Après avoir écrit auparavant la musique de ‘Amores perros’, le compositeur argentin Gustavo Santaolalla, guitariste et fondateur du groupe de rock latino ‘Arco Iris’, a retrouvé Alejandro González Iñárritu sur ’21 Grams’ pour lequel il signe un score atmosphérique, lent et monotone, qui installe une ambiance bien particulière dans le film. Ici, tout est sacrifié au profit de l’ambiance, décuplée à travers l’utilisation de diverses guitares (la spécialité du compositeur), qu’elles soient acoustiques ou électriques. A la façon d’un Ry Cooder, Santaolalla utilise des guitares électriques sur des pédales vibrato afin de laisser le son tenir comme si l’espace dans lequel évolue le son semblait infini, comme si le son se répercutait très loin. C’est cet effet sonore qui apporte ici une touche particulière au film, saupoudré d’un zeste de nappes de synthétiseurs et autres guitares comme dans ‘Do We Lose 21 Grams’ qui évoque le croisement des drames de façon intime et toute en retenue.
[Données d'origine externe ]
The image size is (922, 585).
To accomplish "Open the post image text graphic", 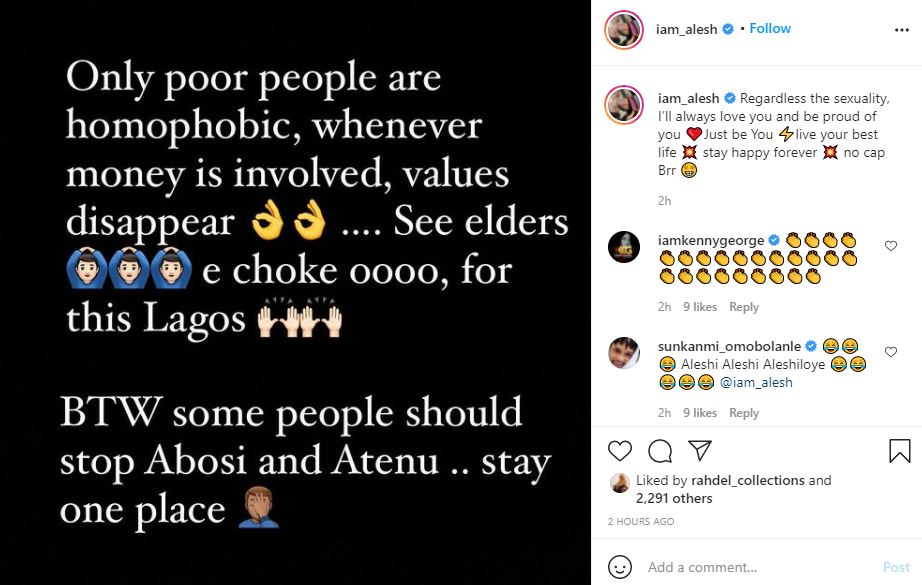I will tap(295, 292).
La musique fonctionne ici sur un mode plus introverti et psychologique, créant une ambiance froide, monotone et un peu mélancolique. On notera une utilisation plus affirmée des synthétiseurs et de quelques petites rythmiques électroniques discrètes avec des guitares électriques légères dans ‘Can Things Be Better?’ qui s’attache à suivre les différents personnages et leurs sentiments tout au long de l’histoire. Idem pour ‘Did This Really Happen?’ avec sa guitare électrique intime et solitaire et ses longues tenues en pédale vibrato (la musique évoque ici l’isolement douloureux de Cristina Peck). La musique semble alors flotter imperturbablement, avec une très grande retenue et un volume sonore toujours très restreint. Autant dire tout de suite que les amateurs de musiques minimalistes trouveront ici leur compte. On pourra néanmoins apprécier quelques légères rythmiques électroniques comme dans ‘Should I Let Her Know?’ et son mélange de guitares et de nappes de synthé qui évoquent ici l’envie de Paul de rentrer en contact avec Cristina.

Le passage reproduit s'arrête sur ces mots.